The WHO said, citing a new analysis from a French lab, that there was no evidence that a Guinean woman had tested positive for Ebola after arriving in neighboring Ivory Coast.
The diagnosis in mid-August was considered the first confirmed case of Ebola in a West African country since 1994.
The diagnosis triggered a major contact tracing operation by the World Health Organization, and Ivorian Medics launched a targeted vaccination campaign with women who were in immediate contact.
The 18-year-old traveled by bus from a lab in northern Guinea to Abidjan, covering a distance of about 1,500 km (950 miles) through a densely forested area where Ebola broke out earlier this year and in 2013-16. The plague had spread.

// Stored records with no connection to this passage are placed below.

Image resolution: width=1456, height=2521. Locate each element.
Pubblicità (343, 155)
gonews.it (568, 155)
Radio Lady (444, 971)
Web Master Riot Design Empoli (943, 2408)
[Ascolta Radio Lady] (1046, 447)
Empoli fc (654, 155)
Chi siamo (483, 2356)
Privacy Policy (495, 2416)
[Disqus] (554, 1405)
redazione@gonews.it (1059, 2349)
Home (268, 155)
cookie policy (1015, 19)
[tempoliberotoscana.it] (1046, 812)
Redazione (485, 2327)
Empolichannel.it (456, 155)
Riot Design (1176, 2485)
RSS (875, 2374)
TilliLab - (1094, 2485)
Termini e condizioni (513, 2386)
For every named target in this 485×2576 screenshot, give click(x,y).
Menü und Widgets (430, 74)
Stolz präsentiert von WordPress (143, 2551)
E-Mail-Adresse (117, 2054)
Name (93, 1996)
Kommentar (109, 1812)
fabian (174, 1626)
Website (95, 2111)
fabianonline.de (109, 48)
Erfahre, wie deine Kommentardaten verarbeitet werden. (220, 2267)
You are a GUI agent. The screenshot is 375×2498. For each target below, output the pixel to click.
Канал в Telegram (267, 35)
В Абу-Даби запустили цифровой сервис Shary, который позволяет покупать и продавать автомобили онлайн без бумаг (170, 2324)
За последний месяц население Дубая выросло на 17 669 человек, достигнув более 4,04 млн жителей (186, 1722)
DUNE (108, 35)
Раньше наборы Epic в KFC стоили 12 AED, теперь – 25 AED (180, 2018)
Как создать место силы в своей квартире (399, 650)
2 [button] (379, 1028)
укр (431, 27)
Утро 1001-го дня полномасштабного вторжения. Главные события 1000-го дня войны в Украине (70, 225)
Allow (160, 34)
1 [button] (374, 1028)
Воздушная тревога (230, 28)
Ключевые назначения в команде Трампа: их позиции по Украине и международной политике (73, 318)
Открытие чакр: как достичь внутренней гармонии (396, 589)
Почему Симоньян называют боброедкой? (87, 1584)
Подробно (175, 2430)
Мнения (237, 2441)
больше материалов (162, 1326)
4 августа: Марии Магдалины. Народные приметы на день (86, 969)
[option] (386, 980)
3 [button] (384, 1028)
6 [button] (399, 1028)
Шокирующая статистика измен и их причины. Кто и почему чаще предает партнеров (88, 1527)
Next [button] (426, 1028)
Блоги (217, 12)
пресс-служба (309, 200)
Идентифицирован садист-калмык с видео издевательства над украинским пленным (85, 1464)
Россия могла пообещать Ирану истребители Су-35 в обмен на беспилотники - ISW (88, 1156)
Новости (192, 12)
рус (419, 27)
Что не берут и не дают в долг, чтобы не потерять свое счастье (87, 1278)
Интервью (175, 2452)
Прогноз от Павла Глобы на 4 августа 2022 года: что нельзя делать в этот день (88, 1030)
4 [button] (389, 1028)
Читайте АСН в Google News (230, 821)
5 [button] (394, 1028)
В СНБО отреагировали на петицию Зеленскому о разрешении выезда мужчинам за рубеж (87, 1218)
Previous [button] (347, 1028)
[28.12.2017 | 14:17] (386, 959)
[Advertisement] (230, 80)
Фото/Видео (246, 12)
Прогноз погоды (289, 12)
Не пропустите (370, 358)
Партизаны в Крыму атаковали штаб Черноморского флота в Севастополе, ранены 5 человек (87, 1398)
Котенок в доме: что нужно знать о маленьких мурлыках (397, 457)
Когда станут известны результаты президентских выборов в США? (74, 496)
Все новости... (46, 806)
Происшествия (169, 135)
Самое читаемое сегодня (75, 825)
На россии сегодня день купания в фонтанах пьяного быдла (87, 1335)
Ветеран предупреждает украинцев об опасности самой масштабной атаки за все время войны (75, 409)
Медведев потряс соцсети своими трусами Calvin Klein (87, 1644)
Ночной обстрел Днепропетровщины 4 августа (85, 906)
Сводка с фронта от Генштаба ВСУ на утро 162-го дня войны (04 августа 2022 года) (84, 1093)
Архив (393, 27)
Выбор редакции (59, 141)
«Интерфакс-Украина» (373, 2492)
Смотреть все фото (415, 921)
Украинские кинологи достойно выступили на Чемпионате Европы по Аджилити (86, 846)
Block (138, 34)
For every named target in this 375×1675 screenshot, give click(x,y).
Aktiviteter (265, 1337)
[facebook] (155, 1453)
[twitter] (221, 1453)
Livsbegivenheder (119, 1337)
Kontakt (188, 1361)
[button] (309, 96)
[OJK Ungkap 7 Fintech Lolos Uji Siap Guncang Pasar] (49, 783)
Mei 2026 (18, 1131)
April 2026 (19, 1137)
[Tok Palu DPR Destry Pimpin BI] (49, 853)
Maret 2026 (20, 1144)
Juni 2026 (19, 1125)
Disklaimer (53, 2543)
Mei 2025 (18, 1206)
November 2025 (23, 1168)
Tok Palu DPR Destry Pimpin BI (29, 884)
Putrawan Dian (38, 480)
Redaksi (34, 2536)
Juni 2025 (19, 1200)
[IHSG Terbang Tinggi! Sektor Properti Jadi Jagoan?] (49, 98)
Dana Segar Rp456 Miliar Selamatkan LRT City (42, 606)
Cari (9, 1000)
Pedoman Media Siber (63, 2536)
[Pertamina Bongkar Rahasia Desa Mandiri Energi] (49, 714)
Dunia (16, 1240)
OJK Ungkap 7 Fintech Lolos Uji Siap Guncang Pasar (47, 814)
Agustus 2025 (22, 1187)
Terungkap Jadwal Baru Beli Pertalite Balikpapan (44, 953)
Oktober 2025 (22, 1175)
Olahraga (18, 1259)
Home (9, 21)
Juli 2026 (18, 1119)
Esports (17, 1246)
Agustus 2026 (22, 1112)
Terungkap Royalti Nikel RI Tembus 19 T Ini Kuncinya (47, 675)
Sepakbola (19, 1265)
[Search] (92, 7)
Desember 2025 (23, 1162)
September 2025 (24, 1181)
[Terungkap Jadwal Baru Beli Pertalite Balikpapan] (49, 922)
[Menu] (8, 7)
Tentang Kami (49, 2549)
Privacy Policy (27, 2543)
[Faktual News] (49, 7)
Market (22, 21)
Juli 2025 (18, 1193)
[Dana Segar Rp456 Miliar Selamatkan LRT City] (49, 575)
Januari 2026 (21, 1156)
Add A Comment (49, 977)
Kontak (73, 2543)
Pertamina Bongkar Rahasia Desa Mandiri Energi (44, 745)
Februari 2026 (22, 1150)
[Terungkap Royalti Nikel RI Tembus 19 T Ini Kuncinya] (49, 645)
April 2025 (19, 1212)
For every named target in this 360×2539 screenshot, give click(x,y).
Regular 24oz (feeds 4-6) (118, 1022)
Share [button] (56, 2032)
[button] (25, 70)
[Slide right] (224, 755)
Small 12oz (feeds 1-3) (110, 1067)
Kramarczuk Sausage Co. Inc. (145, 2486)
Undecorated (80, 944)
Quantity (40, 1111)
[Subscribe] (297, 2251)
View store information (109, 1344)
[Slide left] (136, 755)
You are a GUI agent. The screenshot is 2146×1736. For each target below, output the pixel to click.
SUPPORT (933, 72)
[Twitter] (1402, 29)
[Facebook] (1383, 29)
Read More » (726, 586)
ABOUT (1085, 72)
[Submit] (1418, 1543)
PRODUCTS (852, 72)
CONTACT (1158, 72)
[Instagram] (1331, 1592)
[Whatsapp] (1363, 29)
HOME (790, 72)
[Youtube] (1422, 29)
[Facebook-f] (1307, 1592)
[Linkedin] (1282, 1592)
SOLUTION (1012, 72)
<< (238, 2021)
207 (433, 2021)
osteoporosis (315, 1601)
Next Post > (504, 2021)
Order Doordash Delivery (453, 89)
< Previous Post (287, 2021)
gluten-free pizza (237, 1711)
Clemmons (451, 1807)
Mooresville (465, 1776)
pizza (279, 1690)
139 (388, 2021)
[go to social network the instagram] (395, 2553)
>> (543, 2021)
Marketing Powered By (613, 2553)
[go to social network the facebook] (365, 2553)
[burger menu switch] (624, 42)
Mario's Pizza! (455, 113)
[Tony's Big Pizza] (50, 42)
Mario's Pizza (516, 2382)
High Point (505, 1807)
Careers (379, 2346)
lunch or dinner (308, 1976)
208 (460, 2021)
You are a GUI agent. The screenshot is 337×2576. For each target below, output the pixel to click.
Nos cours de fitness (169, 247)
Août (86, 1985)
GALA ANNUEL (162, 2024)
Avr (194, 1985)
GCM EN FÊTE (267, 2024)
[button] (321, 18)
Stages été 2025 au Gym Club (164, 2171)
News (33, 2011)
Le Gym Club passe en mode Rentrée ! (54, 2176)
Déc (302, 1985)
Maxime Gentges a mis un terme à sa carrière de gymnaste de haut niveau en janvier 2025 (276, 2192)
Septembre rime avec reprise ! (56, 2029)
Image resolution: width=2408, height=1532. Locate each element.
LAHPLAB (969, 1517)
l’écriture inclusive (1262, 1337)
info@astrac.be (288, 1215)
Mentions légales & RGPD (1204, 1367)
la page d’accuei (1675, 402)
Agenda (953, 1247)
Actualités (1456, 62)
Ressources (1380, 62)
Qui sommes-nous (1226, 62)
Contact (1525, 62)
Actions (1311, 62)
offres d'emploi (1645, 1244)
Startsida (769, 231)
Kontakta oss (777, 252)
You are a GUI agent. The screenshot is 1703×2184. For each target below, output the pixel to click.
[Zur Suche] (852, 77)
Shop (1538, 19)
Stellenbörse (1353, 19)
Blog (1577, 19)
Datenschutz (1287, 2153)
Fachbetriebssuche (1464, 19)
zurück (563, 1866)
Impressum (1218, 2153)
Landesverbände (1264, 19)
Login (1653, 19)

“With new laboratory findings in Lyon, the WHO believes the patient did not have the Ebola virus and further analysis of the cause of the disease is ongoing,” the UN Health Agency said in a statement on Tuesday.
The WHO said it had been notified of the new findings by the Ivorian government.
He added that after detecting more than 140 contacts with the woman, no one else showed symptoms of the disease or tested positive.
The issue sparked controversy between the two countries when Guinea requested re-confirmation of its positive test, forcing Ivorian authorities to defend the diagnosis.
Ebola, which is transmitted through close contact with body fluids, is a deadly viral disease that causes high fever and, in the worst cases, unstoppable bleeding.